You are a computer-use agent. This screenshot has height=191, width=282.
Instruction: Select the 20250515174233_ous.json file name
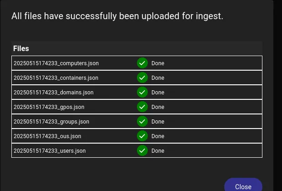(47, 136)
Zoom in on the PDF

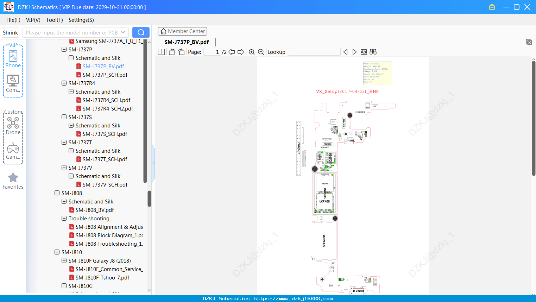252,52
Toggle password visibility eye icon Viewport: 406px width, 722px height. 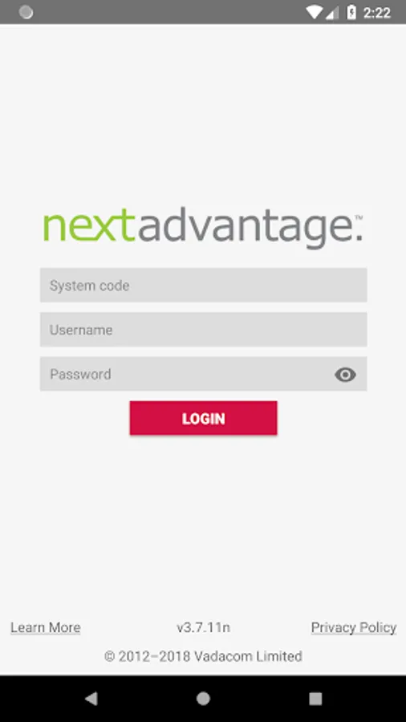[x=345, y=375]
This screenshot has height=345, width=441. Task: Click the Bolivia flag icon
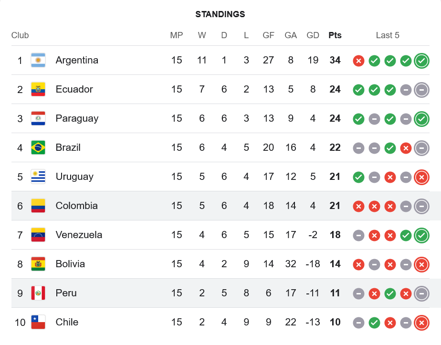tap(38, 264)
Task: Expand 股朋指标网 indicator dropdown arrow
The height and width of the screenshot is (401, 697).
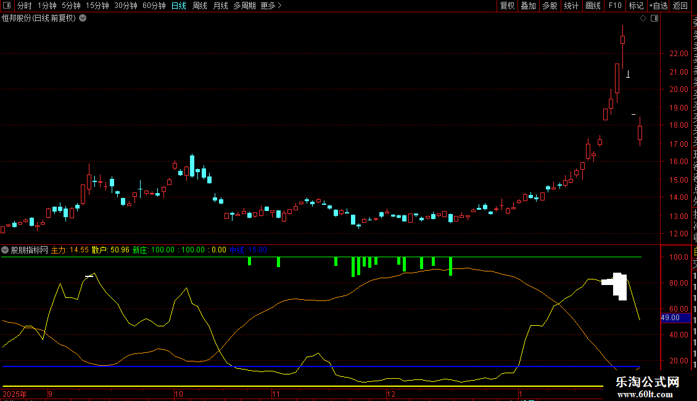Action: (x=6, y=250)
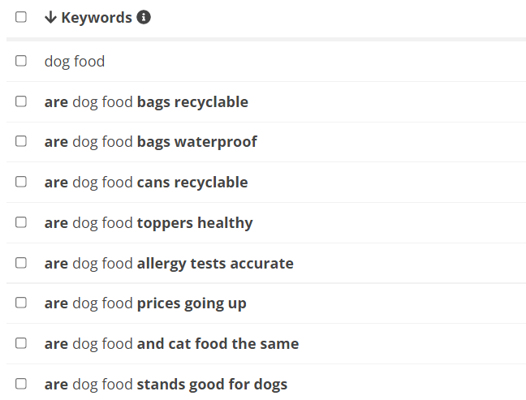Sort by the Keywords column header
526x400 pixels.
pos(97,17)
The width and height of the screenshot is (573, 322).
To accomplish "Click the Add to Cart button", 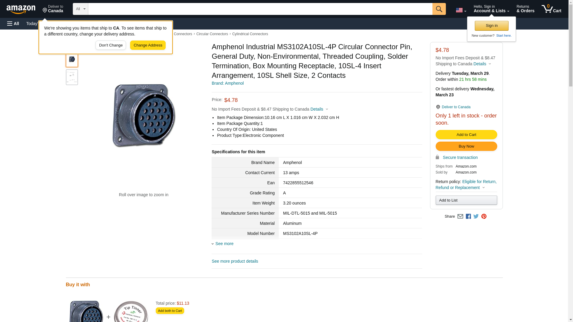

==

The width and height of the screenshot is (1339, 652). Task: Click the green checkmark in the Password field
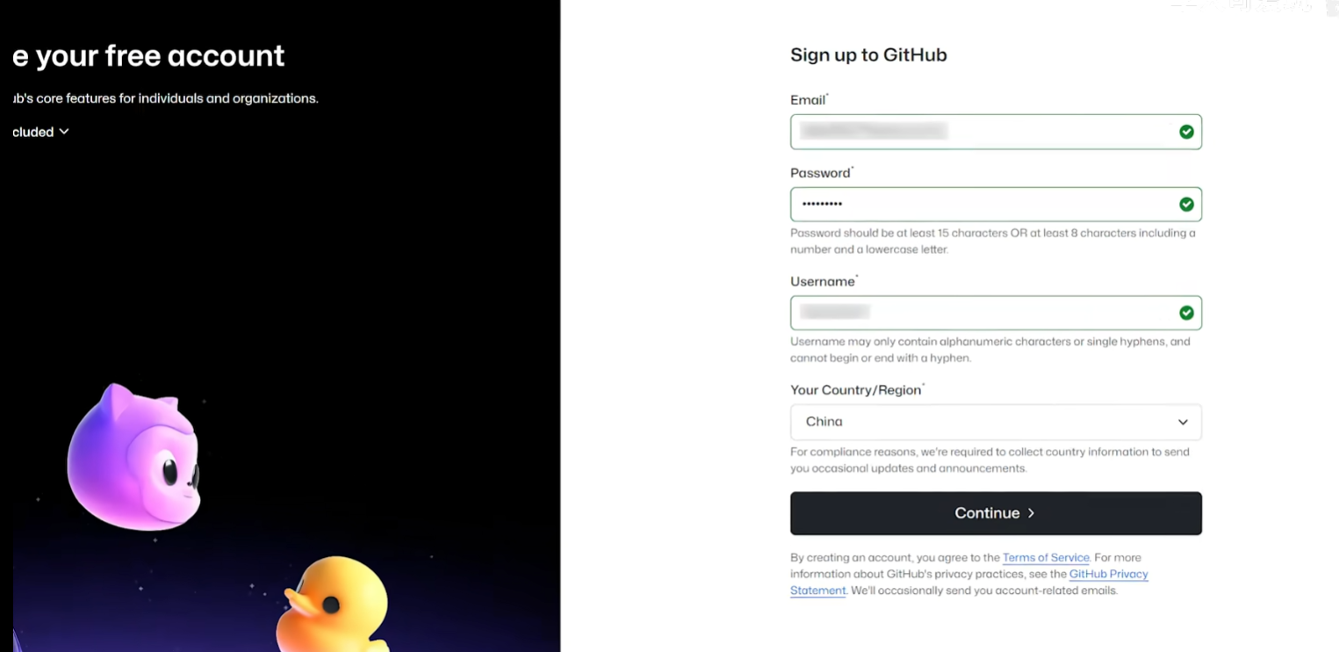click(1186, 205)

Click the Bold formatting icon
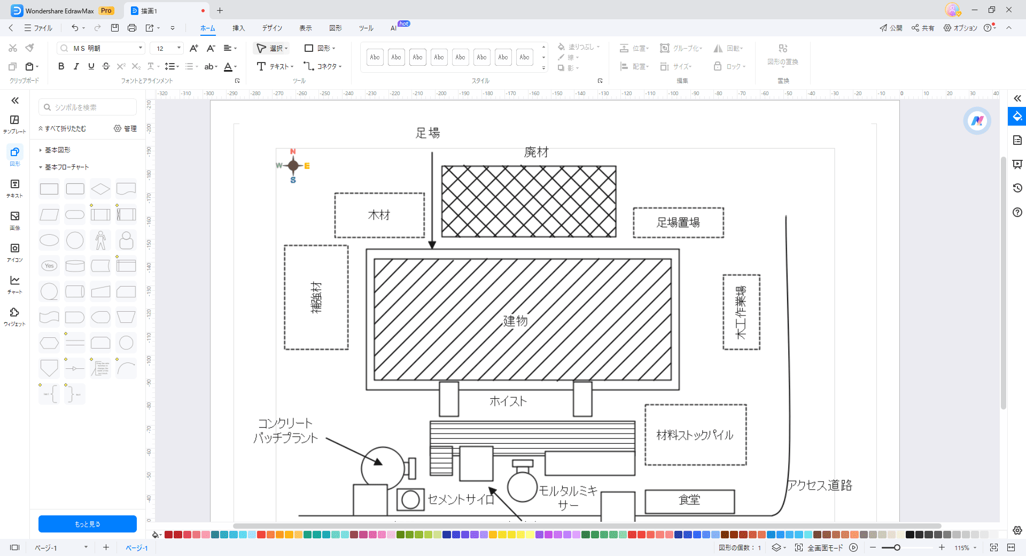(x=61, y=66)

Exercise details ->
Format the part of the records that opens with the line containing "The width and height of the screenshot is (573, 322)." and closes with the line containing "Add to Cart" as a Markdown table with the columns Row and Line, one numbered row per line. Skip blank lines and leave the pictures out.

Task response ->
| Row | Line |
|---|---|
| 1 | The width and height of the screenshot is (573, 322). |
| 2 | To accomplish "Click the Add to Cart button",  |